-- Task brief --
Two lines in the data below mark the range: the one with "This screenshot has width=1018, height=436." and the one with "You are a computer-use agent. Screen dimensions: 601x434". Return both, along with every line between them, exactly.

Stored items:
****************
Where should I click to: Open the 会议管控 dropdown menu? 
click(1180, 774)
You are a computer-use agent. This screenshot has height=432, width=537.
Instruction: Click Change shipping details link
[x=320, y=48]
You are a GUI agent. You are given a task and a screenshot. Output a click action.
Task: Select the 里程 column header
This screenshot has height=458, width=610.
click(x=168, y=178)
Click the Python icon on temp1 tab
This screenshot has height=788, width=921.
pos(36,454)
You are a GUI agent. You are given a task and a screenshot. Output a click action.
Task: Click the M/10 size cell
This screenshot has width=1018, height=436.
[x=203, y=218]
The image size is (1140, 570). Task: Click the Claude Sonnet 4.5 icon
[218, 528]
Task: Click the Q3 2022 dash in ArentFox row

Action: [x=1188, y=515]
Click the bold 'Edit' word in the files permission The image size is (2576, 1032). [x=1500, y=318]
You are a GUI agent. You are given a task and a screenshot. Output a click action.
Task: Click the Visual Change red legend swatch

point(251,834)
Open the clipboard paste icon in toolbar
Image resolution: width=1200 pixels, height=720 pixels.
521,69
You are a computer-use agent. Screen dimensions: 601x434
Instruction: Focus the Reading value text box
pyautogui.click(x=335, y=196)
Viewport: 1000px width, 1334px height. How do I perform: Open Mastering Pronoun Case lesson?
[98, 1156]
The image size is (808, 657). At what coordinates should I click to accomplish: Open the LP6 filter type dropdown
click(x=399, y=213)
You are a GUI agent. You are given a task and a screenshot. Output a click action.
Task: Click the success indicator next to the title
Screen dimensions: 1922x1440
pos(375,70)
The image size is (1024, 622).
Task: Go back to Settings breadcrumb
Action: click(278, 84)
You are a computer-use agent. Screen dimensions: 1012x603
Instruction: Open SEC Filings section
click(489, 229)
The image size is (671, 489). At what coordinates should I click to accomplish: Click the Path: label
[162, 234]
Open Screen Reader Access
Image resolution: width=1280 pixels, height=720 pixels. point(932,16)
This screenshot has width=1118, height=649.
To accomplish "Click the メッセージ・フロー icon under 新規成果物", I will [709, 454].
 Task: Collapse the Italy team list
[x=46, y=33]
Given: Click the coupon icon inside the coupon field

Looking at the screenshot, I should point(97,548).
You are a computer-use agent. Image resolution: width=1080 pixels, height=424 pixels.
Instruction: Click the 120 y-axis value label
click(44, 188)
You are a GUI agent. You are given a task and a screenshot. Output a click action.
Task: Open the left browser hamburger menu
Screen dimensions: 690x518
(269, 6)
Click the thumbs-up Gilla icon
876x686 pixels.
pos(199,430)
****************
-- Answer to this problem --
This screenshot has width=1018, height=436.
[x=203, y=218]
The image size is (1140, 570). Task: Click the Claude Sonnet 4.5 icon
[218, 528]
Task: Click the Q3 2022 dash in ArentFox row

Action: [x=1188, y=515]
Click the bold 'Edit' word in the files permission The image size is (2576, 1032). [x=1500, y=318]
You are a GUI agent. You are given a task and a screenshot. Output a click action.
Task: Click the Visual Change red legend swatch

point(251,834)
Open the clipboard paste icon in toolbar
Image resolution: width=1200 pixels, height=720 pixels.
521,69
You are a computer-use agent. Screen dimensions: 601x434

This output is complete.